____ Data for processing

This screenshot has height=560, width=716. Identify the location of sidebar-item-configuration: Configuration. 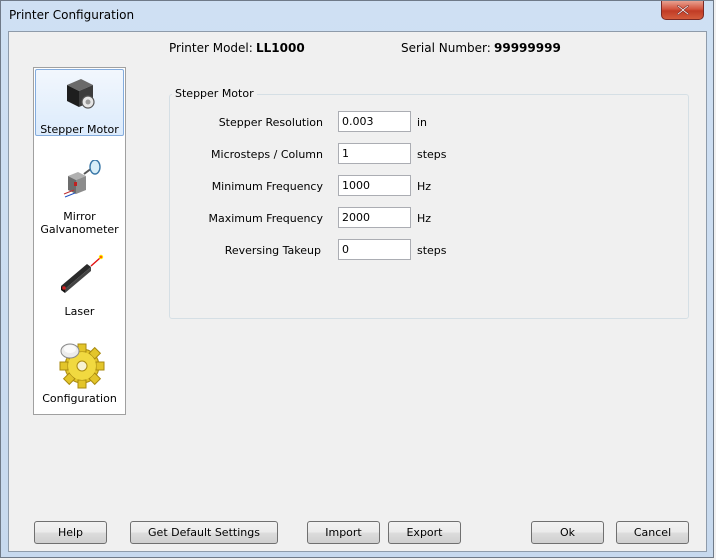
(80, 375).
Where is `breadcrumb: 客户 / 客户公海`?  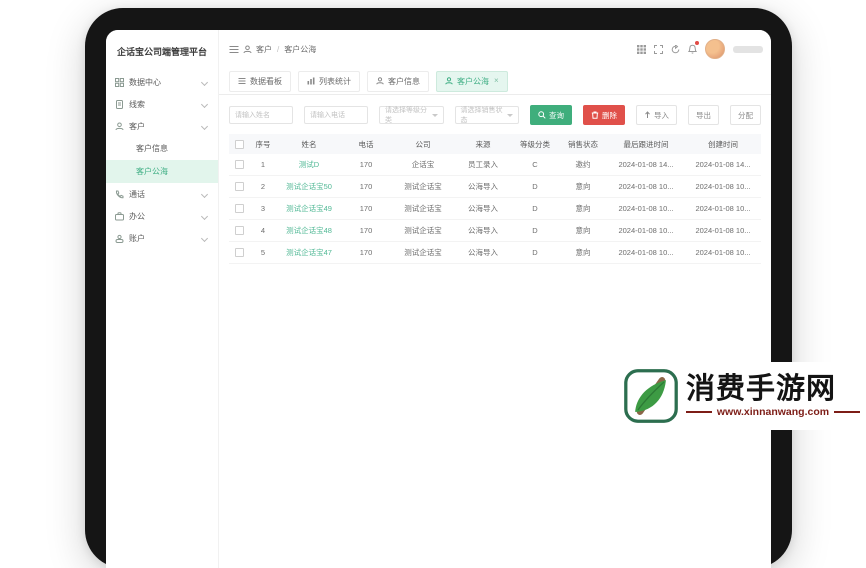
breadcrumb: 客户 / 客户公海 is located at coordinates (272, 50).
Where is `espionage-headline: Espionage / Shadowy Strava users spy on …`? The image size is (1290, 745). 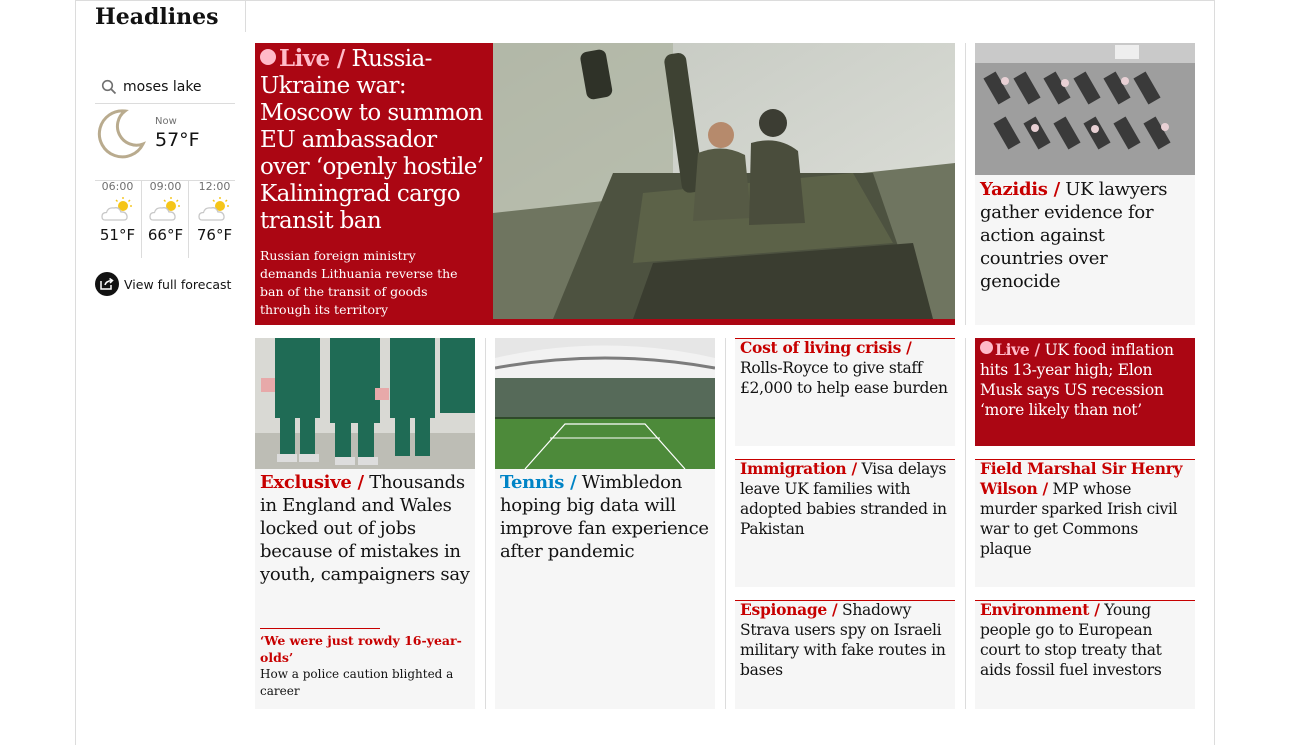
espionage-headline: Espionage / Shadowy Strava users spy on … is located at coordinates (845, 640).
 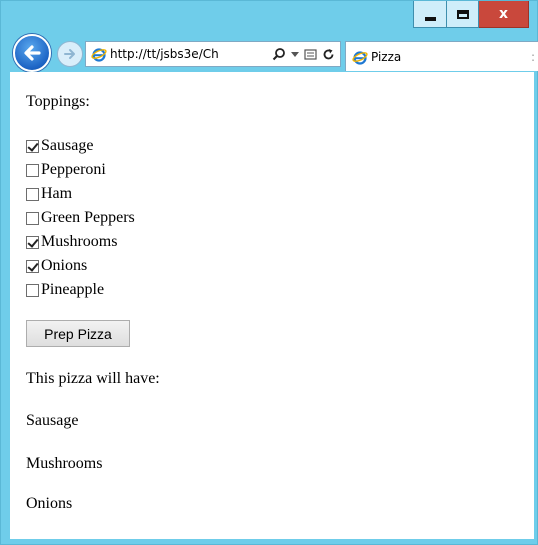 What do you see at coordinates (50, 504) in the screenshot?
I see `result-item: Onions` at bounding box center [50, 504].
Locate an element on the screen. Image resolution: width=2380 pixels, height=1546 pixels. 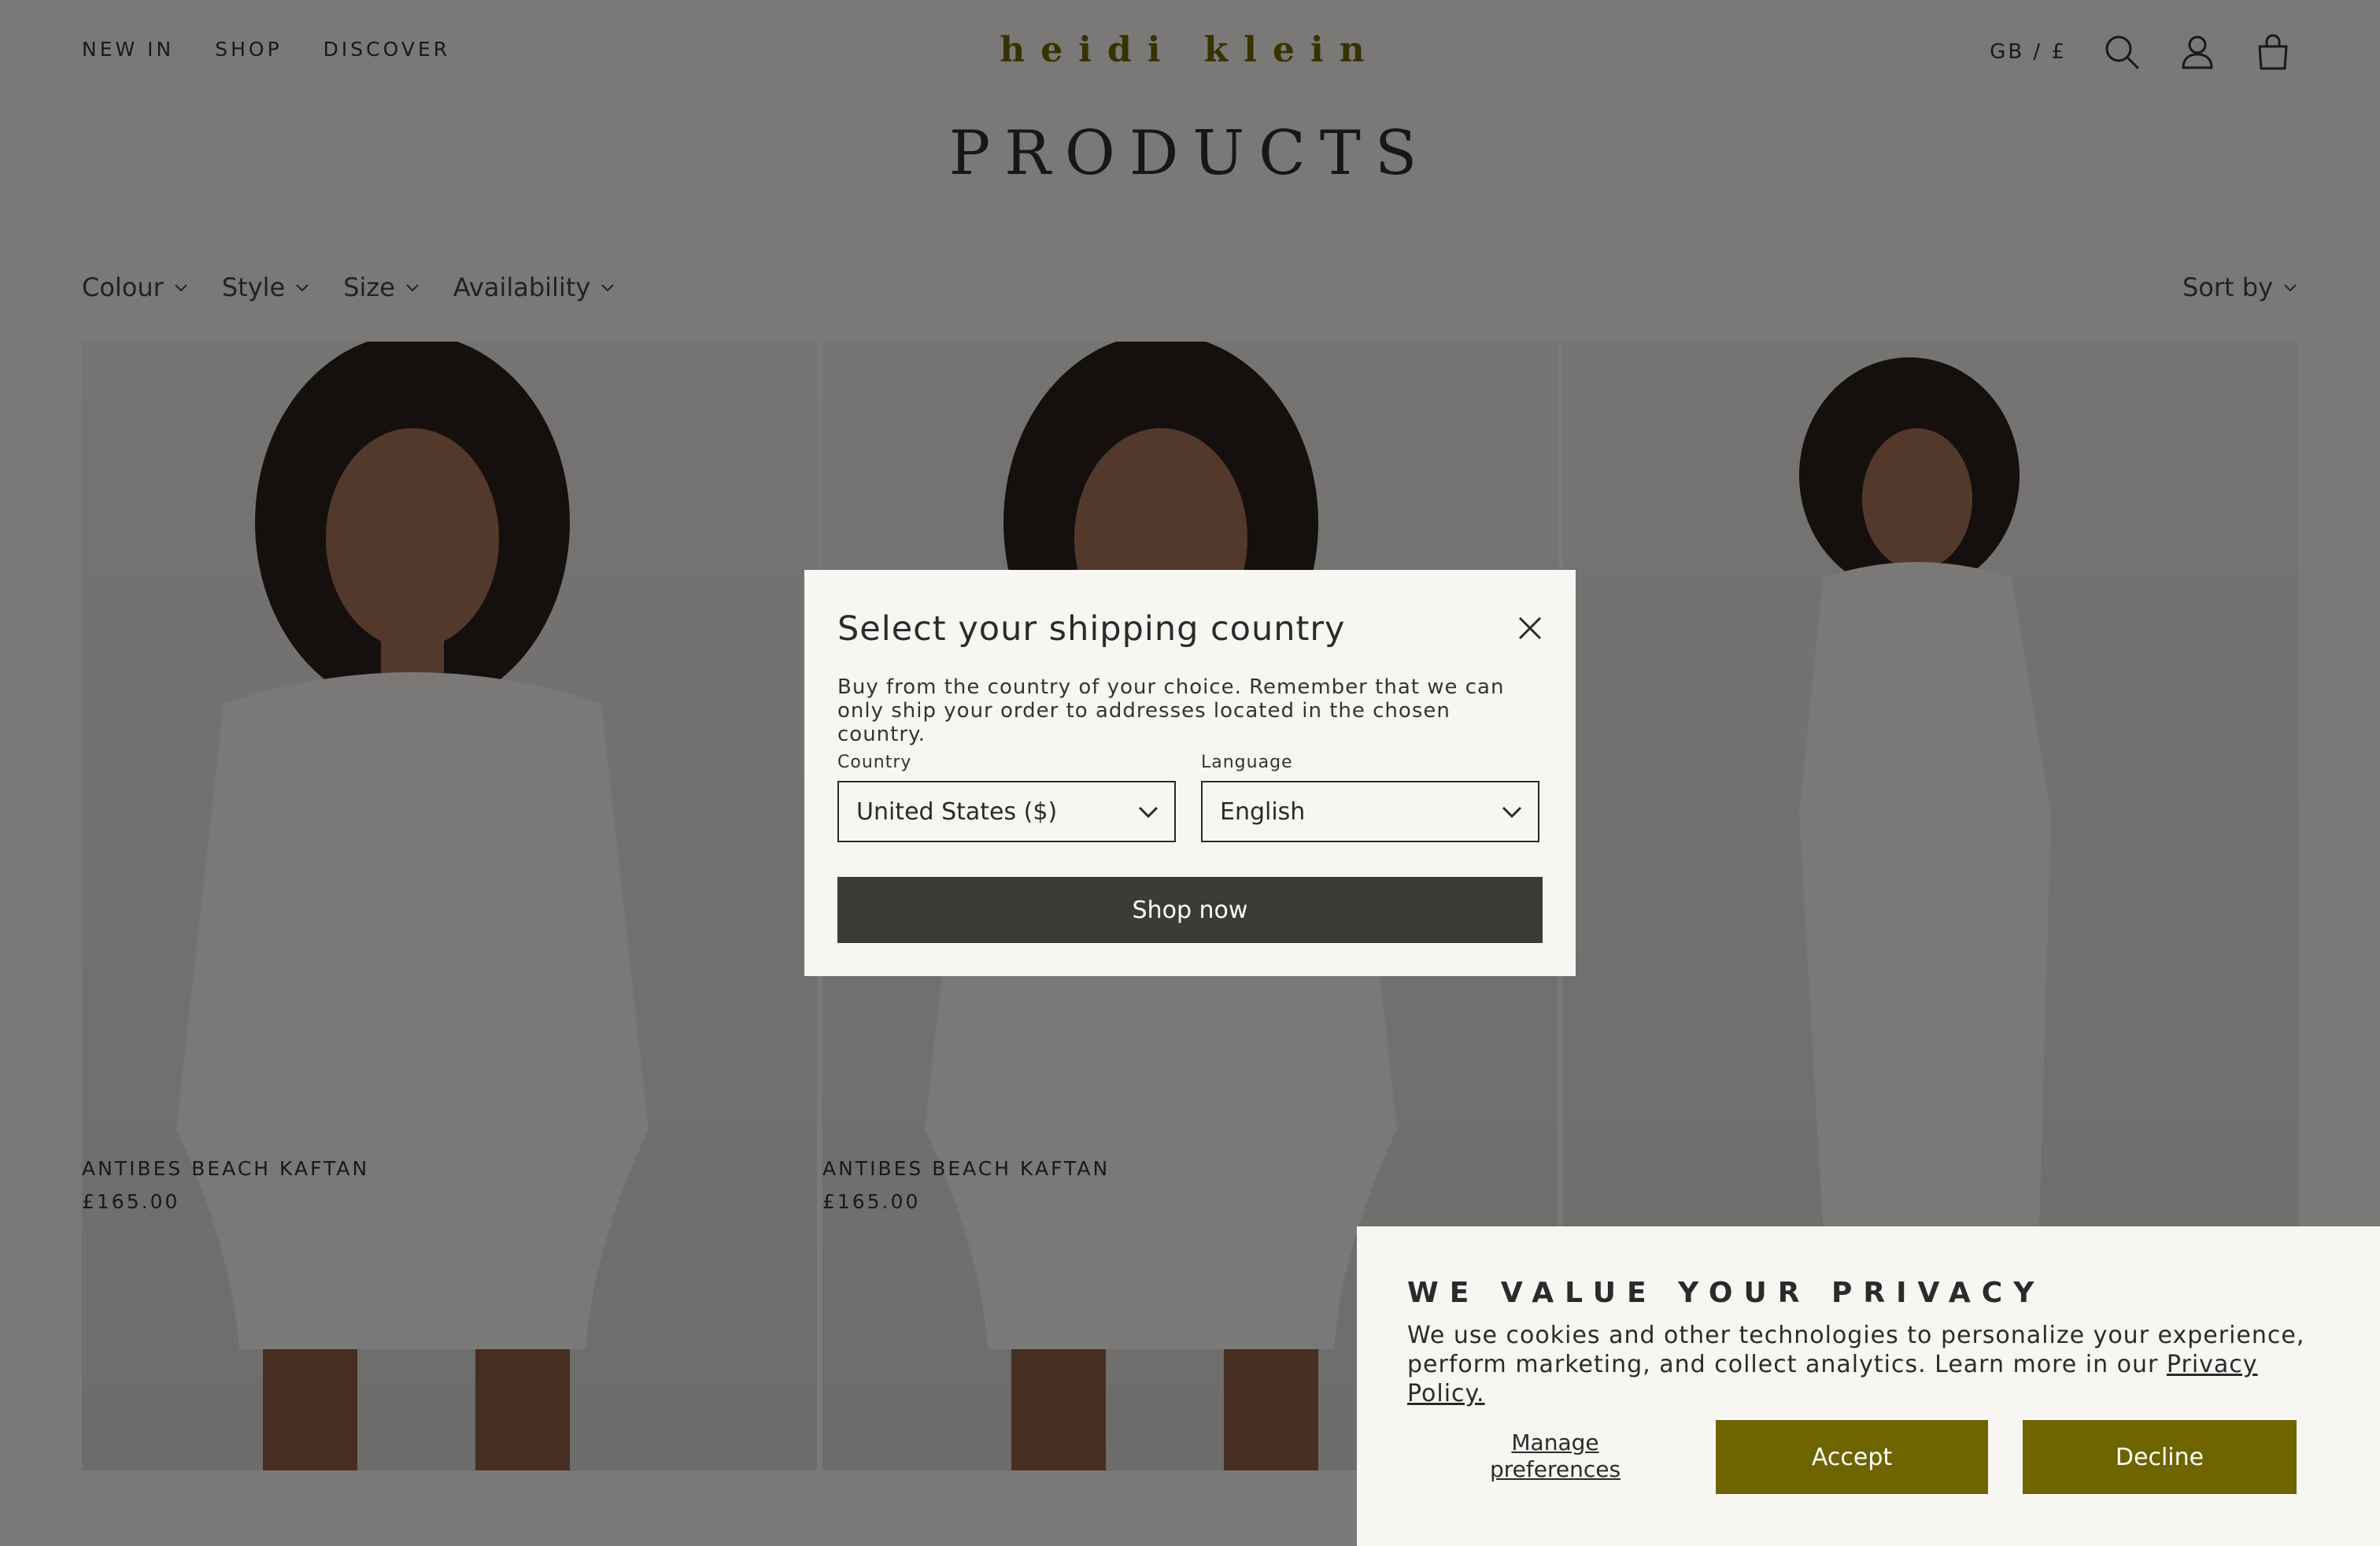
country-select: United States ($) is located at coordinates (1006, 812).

________

■ **Aim of the exercise**
Repeat all of the records above word for word, leaving out the pictures.

■ **Result below**
This screenshot has height=560, width=716. Identify the location of sidebar-item-configuration: Configuration. 
(80, 375).
Where is `breadcrumb: 客户 / 客户公海`?  
breadcrumb: 客户 / 客户公海 is located at coordinates (272, 50).
Where is `espionage-headline: Espionage / Shadowy Strava users spy on …`? The image size is (1290, 745). 
espionage-headline: Espionage / Shadowy Strava users spy on … is located at coordinates (845, 640).
  What do you see at coordinates (50, 504) in the screenshot?
I see `result-item: Onions` at bounding box center [50, 504].
Locate an element on the screen. Image resolution: width=2380 pixels, height=1546 pixels. 
country-select: United States ($) is located at coordinates (1006, 812).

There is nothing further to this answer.